Records for the exercise:
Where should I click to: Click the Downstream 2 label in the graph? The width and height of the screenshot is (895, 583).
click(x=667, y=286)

==

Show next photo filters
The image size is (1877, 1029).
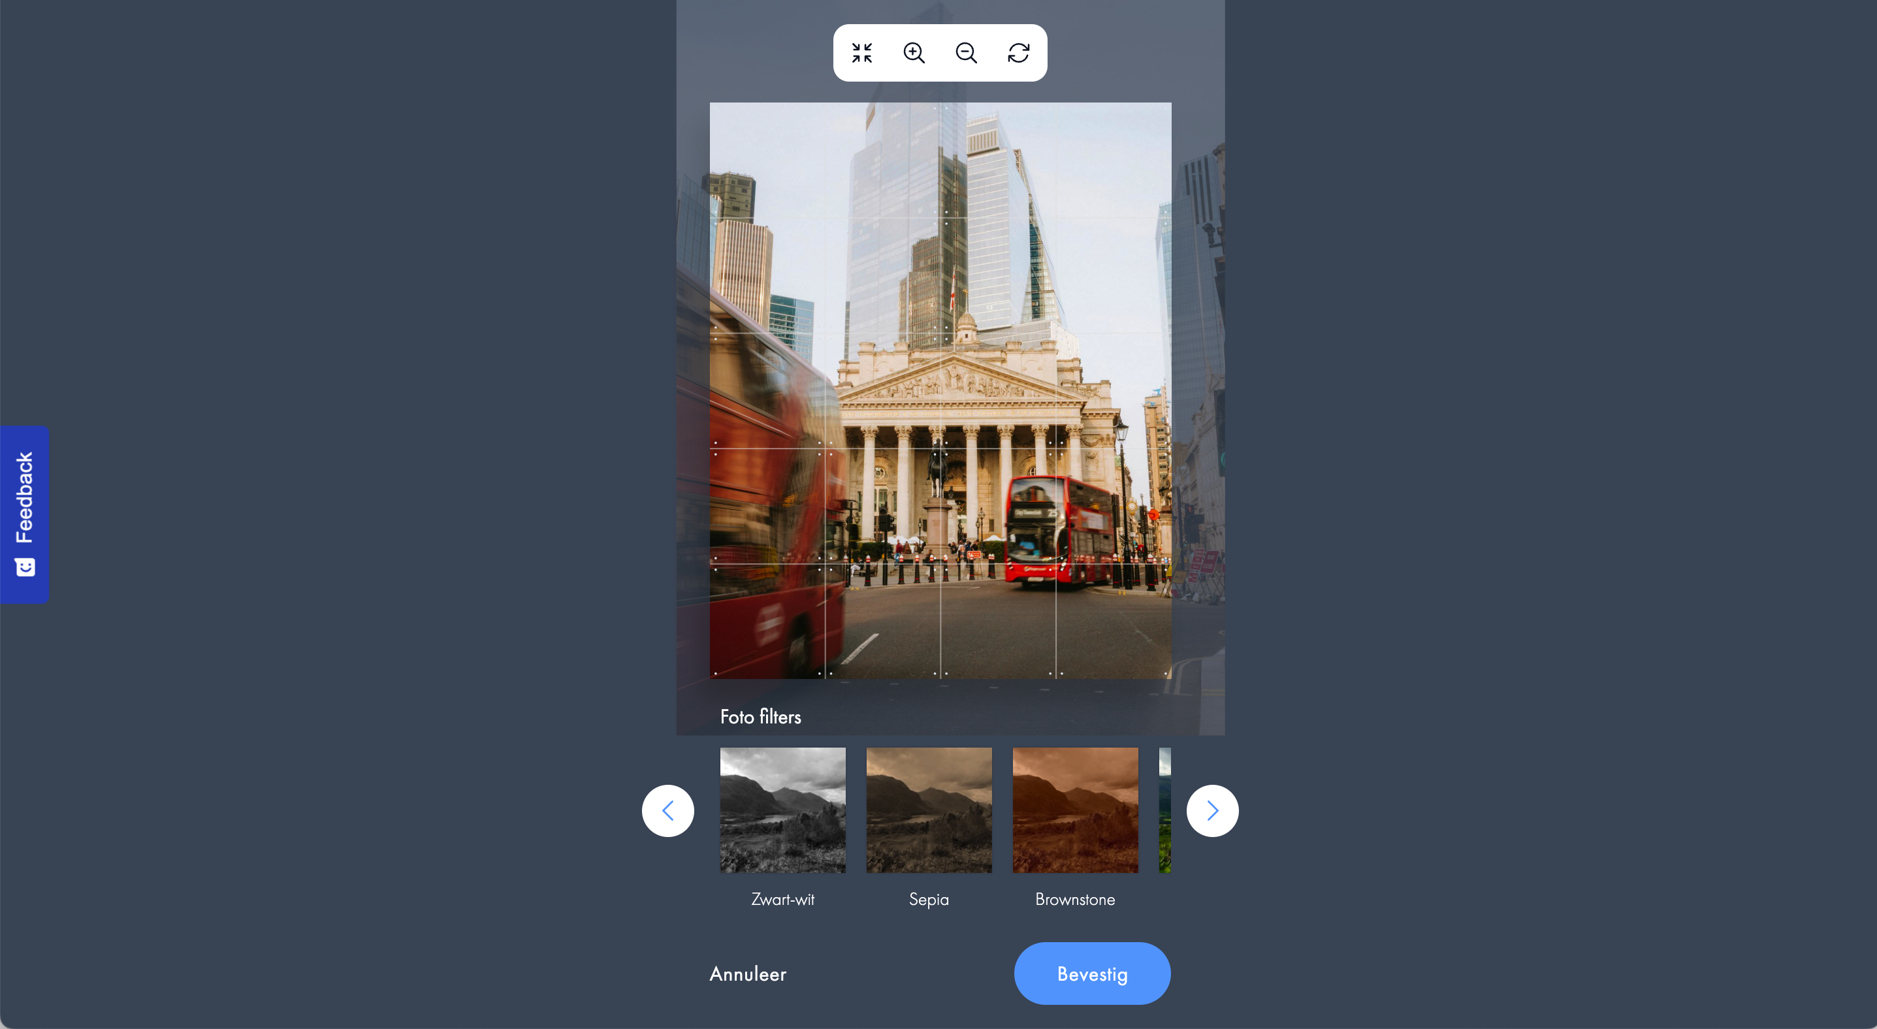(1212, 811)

--

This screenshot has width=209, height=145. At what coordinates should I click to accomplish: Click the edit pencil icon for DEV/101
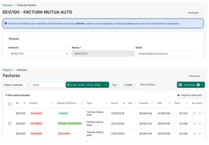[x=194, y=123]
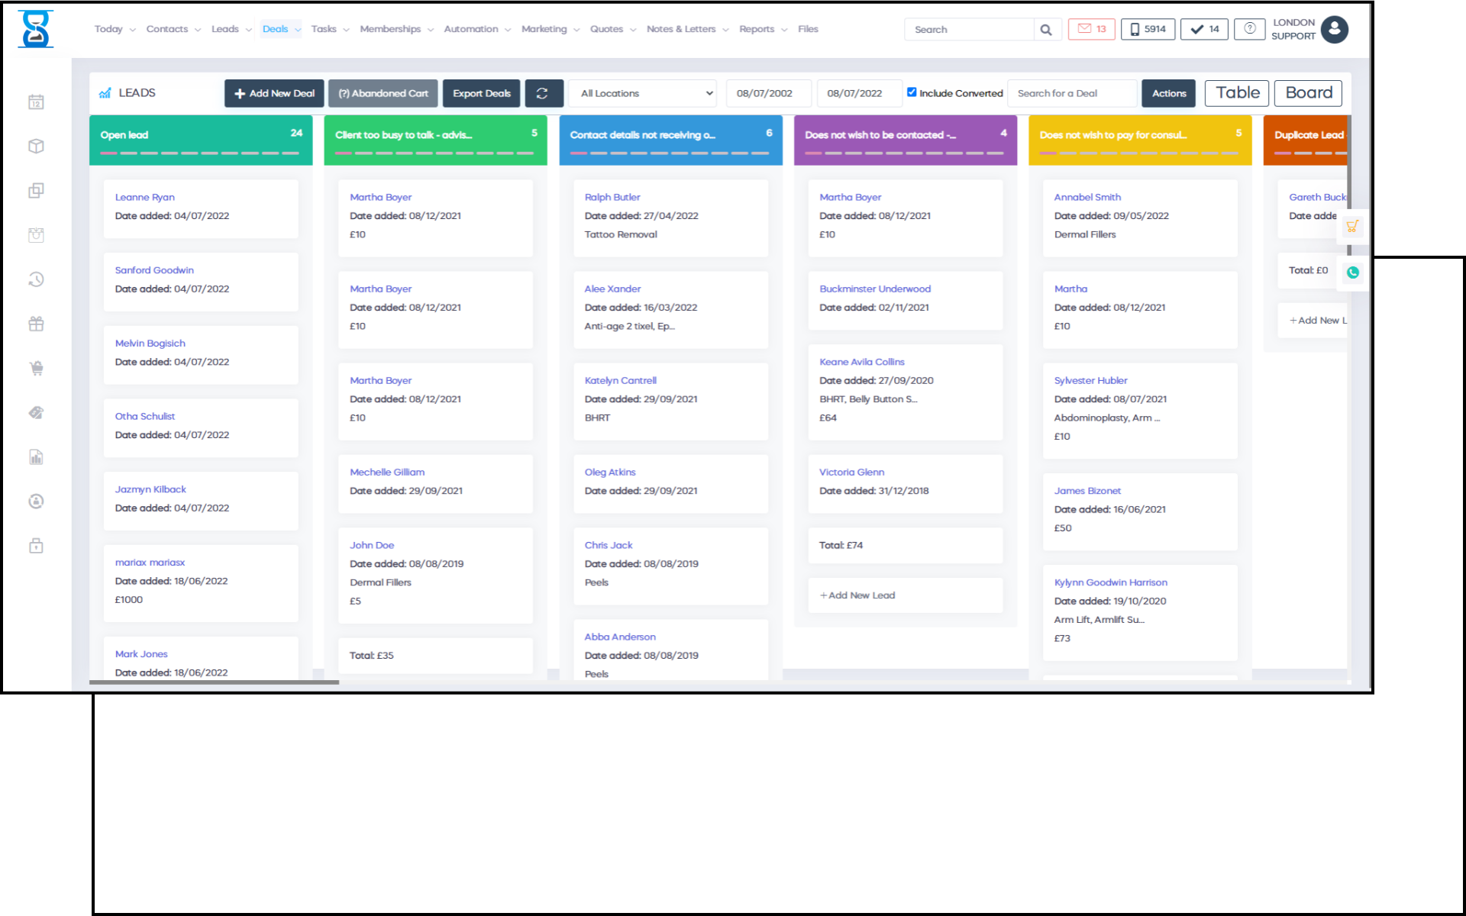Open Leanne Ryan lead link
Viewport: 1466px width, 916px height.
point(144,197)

Instructions to follow: Convert the records between the lines holding "Show next photo filters" and "(1212, 811)", inclusive, into a JSON list of strings with one entry per line and blank lines omitted. Leave the pictures out.

Complete output:
[
  "Show next photo filters",
  "The image size is (1877, 1029).",
  "(1212, 811)"
]